▶ **Exercise objective**: Extract verbatim every line from the one containing "You are a computer-use" to the final line of the records below, inclusive, and exclude all pictures.

[Stored data entries]
++++
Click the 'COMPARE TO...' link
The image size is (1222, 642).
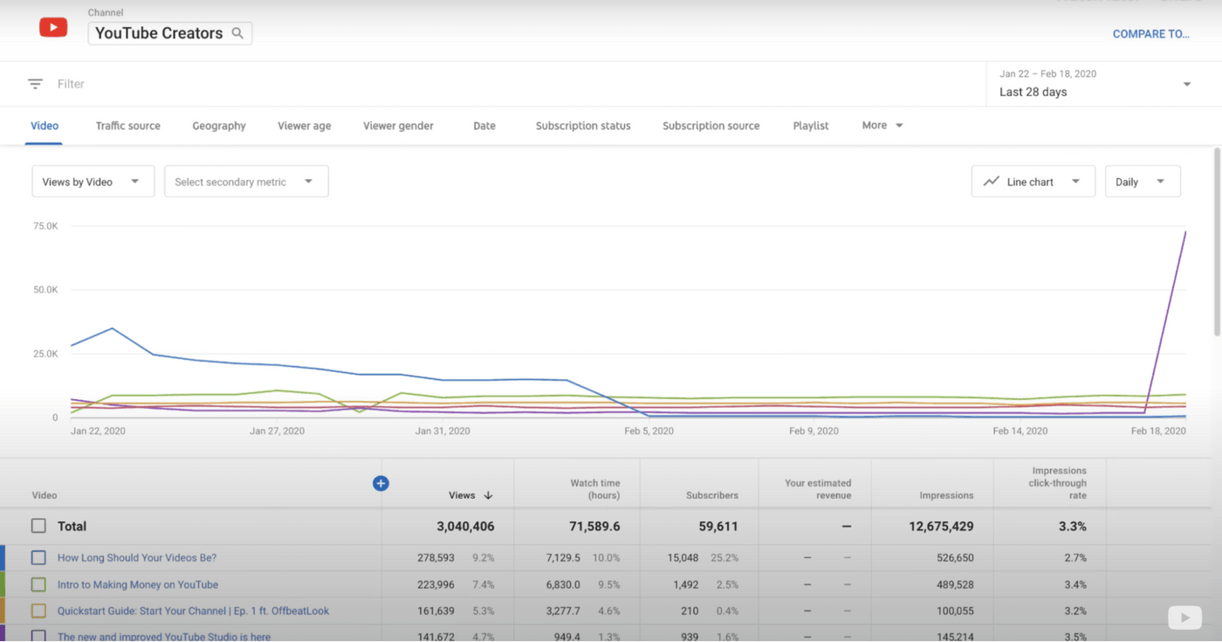pyautogui.click(x=1150, y=33)
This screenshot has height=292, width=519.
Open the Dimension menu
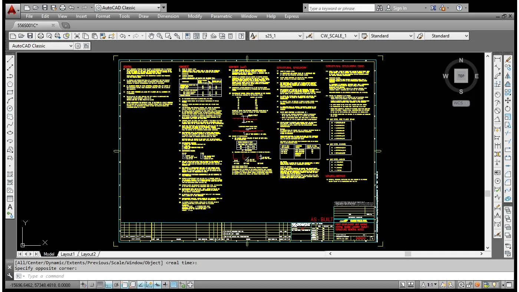(168, 16)
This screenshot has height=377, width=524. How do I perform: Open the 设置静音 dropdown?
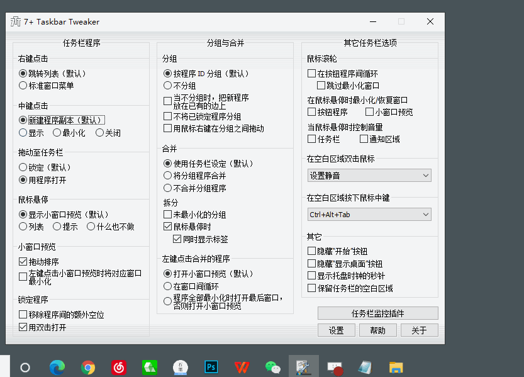coord(369,175)
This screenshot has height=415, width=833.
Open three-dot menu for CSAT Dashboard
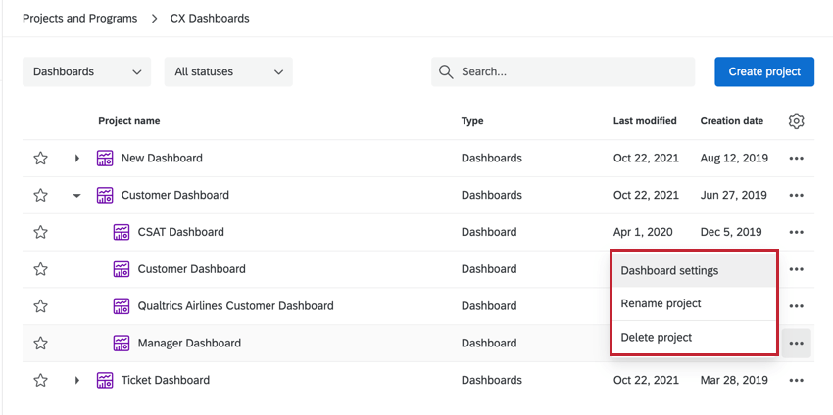tap(796, 232)
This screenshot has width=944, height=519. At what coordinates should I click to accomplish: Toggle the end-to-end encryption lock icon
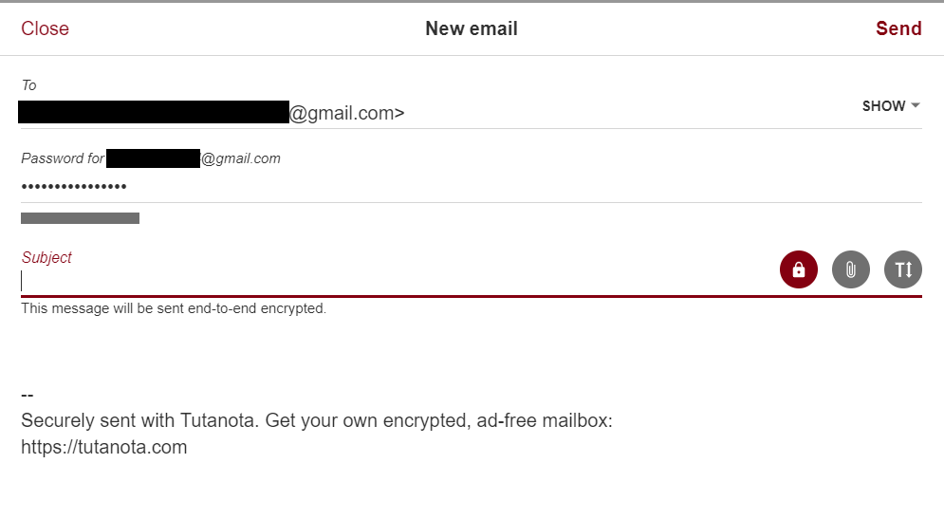tap(798, 269)

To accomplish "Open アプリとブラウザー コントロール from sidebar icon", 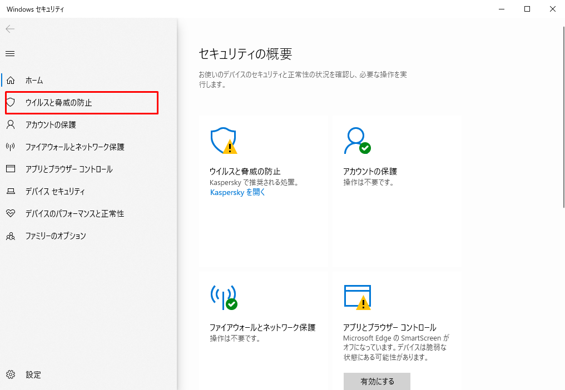I will click(x=11, y=169).
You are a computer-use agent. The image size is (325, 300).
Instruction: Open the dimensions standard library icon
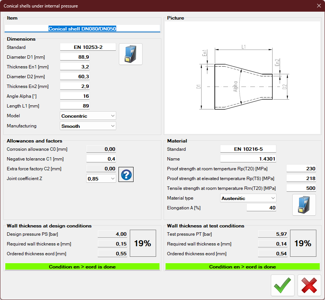coord(131,54)
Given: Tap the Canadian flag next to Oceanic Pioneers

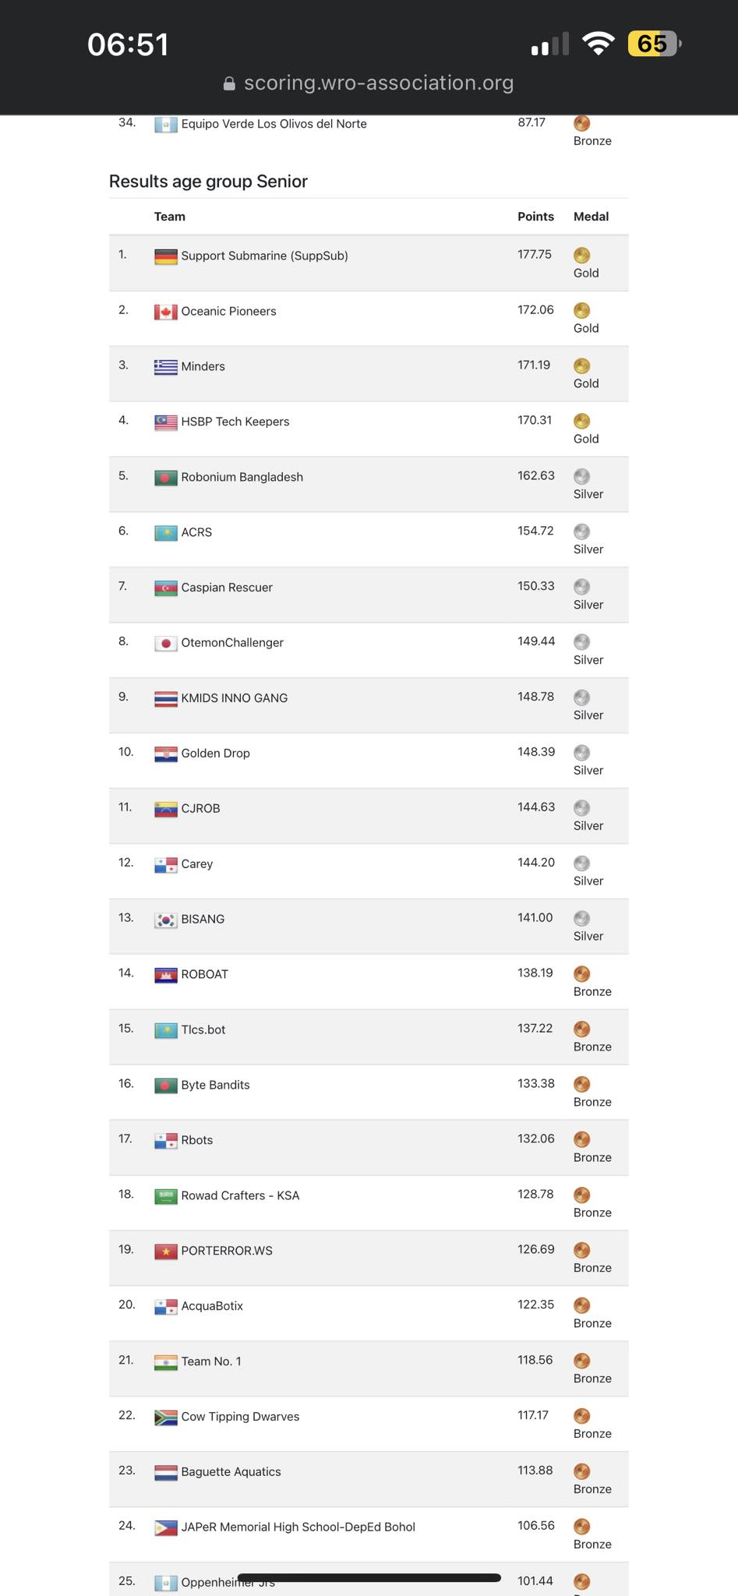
++++
▶ **Task solution**:
You are a computer-use agent. The image size is (325, 300).
Instruction: Open the dimensions standard library icon
coord(131,54)
Given: Tap the Canadian flag next to Oceanic Pioneers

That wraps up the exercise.